Meadowlark - Data Store Transaction Handling

Design Question

Meadowlark's backend design pattern relies on document-oriented datastores that provide atomic transaction support. As such, there are times when an incoming request will fail due to race conditions / locking. How should Meadowlark handle these failures?

Scenarios for a Single Resource

Due to Meadowlark's ownership authorization model, these scenarios cannot occur for two different Client ID's trying to access the same resource. However, there exists a possibility that two different application threads could be operating in parallel with the same Client ID.

Upsert Failure Due to Delete

  • Thread A submits an update request for a particular resource via a POST request (upsert)
  • Thread B submits a delete request for that same resource
  • Thread B's request starts processing before Client A's.

The scenario may sound implausible at first, but consider this possibility: instead of sending a PUT request to update a record, one client application might submit a DELETE and then a POST request. If these requests are several seconds apart, then most likely they will succeed: the record is deleted, and then a new one is inserted.

However, there is a remote possibility that the requests are processed so close in time that the POST request fails because the DELETE is still processing.

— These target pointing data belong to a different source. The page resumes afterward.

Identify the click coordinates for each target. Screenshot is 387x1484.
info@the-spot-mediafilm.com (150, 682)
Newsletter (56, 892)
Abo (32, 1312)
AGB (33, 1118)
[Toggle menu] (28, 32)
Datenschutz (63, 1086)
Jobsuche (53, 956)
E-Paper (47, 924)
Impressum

In this case, it would be appropriate to retry the request rather than simply sending a failure message back to the client. The number of retries could be configurable, with a default value of 1. If the retry(ies) fail, then responding with 409 "conflict" would be sensible.

→ RETRY, 409

Update Failure Due to Delete

Similar to the the scenario above (Upsert Failure Due to Delete), except with a PUT request instead of a POST request. In this case, it would be more appropriate to respond to the client with 404 "does not exist".

→ 404

Scenarios Around Reference Checks

These scenarios could be from parallel threads using the same Client ID, or from two different Client ID's: referential integrity checks are independent of the authorization scheme.

Delete Failure Due to New Reference

  • Thread A submits a delete request for a particular resource
  • Thread B submits a separate request that has a reference to the to-be-deleted resource
  • Thread B's request completes before Thread A

This should result in a 409 "conflict" response with an appropriate message indicating that the resource is not deletable, unless a lock timeout occurred. If there was a lock timeout, a retry would be appropriate.

→ RETRY, 409

Update Failure Due to Deleted Reference

The backend code logic should be locking reference records so that they cannot be deleted in the scope of the transaction, see Meadowlark - Referential Integrity in Document Databases.

Solution

If the transaction fails due to a lock, retry it N times. N should be configurable, but default to 1 (retry once). Zero should be a valid configuration ("do not retry transaction").

Then ensure that 409 is the response if retry fails.